The climate emergency is a public health emergency

3 Oct 2019 | Rebecca Campbell

At a training day on Environmental Sustainability in 2017, run by a fellow Public Health Registrar, I remember the feelings of utter fear and panic rising in me as I saw slide after slide about the planetary and human health impacts of climate change. The first response to learning of the impacts of climate change is often panic – it can feel too big, too much and too overwhelming to do anything effective or meaningful. The Lancet identified it in 2009 as the biggest global health threat of the 21st century, so why has public health been so slow to react? 

What’s the problem?

The changes in global temperatures are being driven by human activities: with industrialisation, fossil-fuel driven economies, changes in land use such as deforestation and expanding populations. 

The general pattern predicted for Scotland is hotter, drier summers and milder, wetter autumns and winters, and a knock-on effect of climate change is increasing extreme weather events which are harder to predict. Globally we have seen an increase in heat waves, droughts, flooding, cyclones and wild fires. Within Scotland we have seen increasing storms, increasingly heavy downpours with subsequent flooding and extreme cold snaps. Over the last couple of years, these effects are getting more frequent and severe, with more and more people directly affected. 

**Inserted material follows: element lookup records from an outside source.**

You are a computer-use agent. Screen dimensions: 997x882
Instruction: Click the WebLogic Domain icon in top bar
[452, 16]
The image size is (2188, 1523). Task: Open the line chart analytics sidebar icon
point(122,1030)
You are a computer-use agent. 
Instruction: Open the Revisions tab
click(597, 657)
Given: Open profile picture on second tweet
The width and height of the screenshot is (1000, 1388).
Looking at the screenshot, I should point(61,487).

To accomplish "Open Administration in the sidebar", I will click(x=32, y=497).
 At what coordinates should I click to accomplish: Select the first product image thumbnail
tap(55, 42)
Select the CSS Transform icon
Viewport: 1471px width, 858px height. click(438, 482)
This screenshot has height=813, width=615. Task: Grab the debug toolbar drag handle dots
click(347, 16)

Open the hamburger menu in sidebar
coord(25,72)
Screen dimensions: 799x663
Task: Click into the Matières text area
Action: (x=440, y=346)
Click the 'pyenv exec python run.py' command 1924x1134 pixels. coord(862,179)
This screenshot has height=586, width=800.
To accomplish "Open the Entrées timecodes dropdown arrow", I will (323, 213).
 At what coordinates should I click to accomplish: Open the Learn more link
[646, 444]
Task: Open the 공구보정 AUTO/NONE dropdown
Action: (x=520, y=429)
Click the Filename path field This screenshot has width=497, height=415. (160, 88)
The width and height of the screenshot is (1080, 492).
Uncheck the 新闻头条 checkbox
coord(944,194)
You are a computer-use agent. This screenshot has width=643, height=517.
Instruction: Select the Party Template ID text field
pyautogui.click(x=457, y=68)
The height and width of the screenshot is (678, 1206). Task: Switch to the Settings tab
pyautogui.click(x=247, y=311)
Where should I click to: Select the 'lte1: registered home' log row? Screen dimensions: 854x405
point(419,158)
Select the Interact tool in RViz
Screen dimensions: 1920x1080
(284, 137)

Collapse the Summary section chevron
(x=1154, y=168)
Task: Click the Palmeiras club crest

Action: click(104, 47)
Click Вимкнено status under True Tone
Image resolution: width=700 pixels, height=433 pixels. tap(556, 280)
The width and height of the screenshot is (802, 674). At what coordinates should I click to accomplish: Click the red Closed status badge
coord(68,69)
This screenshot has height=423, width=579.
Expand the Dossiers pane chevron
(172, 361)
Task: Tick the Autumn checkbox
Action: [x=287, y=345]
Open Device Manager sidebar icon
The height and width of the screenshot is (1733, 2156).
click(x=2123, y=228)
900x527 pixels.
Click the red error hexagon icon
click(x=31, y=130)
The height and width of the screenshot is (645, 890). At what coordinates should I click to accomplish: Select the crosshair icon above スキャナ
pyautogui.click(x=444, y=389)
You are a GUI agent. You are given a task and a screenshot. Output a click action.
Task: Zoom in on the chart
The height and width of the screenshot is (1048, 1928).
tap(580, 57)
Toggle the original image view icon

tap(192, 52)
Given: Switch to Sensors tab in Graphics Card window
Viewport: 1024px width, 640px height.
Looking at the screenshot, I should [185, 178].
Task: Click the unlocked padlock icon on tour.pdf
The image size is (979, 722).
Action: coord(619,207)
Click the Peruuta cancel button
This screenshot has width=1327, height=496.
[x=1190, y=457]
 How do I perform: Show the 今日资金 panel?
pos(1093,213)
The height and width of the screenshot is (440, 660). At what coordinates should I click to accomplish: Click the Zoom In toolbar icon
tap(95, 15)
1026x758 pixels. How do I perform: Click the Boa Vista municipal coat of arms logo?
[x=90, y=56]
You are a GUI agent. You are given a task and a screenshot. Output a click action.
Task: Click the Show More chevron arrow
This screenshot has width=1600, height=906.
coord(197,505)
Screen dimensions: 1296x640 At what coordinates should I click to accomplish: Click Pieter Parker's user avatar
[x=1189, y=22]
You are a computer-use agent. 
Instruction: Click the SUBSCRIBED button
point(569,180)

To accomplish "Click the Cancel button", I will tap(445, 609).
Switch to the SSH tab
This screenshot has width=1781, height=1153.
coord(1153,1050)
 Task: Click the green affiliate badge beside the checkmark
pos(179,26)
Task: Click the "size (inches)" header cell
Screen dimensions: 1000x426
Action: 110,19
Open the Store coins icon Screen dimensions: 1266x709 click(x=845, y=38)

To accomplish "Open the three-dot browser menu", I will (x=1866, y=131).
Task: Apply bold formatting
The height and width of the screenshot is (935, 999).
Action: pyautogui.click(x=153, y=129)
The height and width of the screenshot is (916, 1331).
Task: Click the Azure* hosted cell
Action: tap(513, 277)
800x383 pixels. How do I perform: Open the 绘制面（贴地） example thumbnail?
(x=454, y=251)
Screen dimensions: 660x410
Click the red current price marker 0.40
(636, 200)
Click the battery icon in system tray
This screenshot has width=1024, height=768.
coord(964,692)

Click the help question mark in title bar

Flooding, extreme heat and extreme cold all have impacts on the functioning of healthcare and other vital services, so they are likely to affect those who are more vulnerable, such as the very young, the very elderly and those with existing health conditions, increasing the risk of illness, injury and death. As a result, climate change will increase demands on health services. Extreme weather will also have an impact on food production and on the food supply chains we have established with other parts of the world, impacting on the availability and cost of food. 

These impacts of climate change will widen inequalities within our society, globally and locally: those who have contributed the least to emissions will be most likely to suffer the worst consequences and be less resilient to the impacts. For example, those on lower incomes are less likely to have a car, more likely to live in flood prone areas and less likely to have adequate house insurance.  

What’s the answer? 

The Intergovernmental Panel on Climate Change warned that we have 12 years to make the rapid reductions in emissions required to avert worst case scenarios. We now need transformational change across every part of society. 

The NHS is a major contributor of Greenhouse Gas Emissions through our vehicles, buildings, procurement and waste. We have the opportunity as an anchor organisation, as an employer of 160,000 people and provider of services to millions, to influence many and act as an exemplar. 

The health of humans is dependent on the health of the natural environment and its ecosystems. Focusing primarily on the downstream determinants of health, such as encouraging a healthy diet, while neglecting environmental sustainability, will limit and undermine efforts to improve health and reduce inequality. The new Public Health Priorities will not be achieved without also working to improve environmental sustainability. In public health, environmental sustainability cuts across everything we are trying to do. 

The public health voice in the response to the climate emergency is a vital one. In the NHS we are used to dealing with emergencies: the response needs to be rapid, effective and requires many people with different skills all playing their part. We need to speak up, we need to act fast, we need to scale up our response and we need everyone to understand their role and play their part in tackling the climate emergency.  

And the first step we need to take is taking it on as OUR fight.